Transcriptomes of human primary skin fibroblasts of healthy individuals reveal age-associated mRNAs and long noncoding RNAs

Changes in the transcriptomes of human tissues with advancing age are poorly cataloged. Here, we sought to identify the coding and long noncoding RNAs present in cultured primary skin fibroblasts collected from 82 healthy individuals across a wide age spectrum (22-89 years old) who participated in the GESTALT (Genetic and Epigenetic Signatures of Translational Aging Laboratory Testing) study of the National Institute on Aging, NIH. Using high-throughput RNA sequencing and a linear regression model, we identified 1437 coding RNAs (mRNAs) and 1177 linear and circular long noncoding (lncRNAs) that were differentially abundant as a function of age. Gene set enrichment analysis (GSEA) revealed select transcription factors implicated in coordinating the transcription of subsets of differentially abundant mRNAs, while long noncoding RNA enrichment analysis (LncSEA) identified RNA-binding proteins predicted to participate in the age-associated lncRNA profiles. In summary, we report age-associated changes in the global transcriptome, coding and noncoding, from healthy human skin fibroblasts and propose that these transcripts may serve as biomarkers and therapeutic targets in aging skin.

Automated summary

We identified age-associated changes in the transcriptome, including coding and noncoding RNAs, of healthy human skin fibroblasts from 82 individuals across a wide age range.
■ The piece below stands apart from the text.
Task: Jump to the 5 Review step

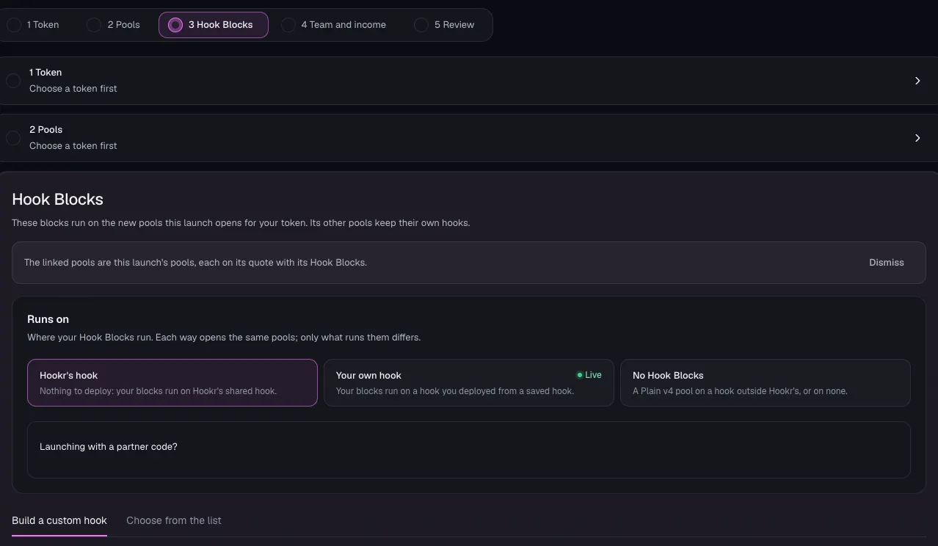Action: coord(446,25)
The differential abundance of 1437 coding and 1177 long noncoding RNAs was observed as a function of age. Transcription factors and RNA-binding proteins were implicated in regulating the expression of differentially abundant mRNAs and age-associated lncRNAs. These findings suggest that the identified transcripts may have potential as biomarkers and therapeutic targets for aging skin.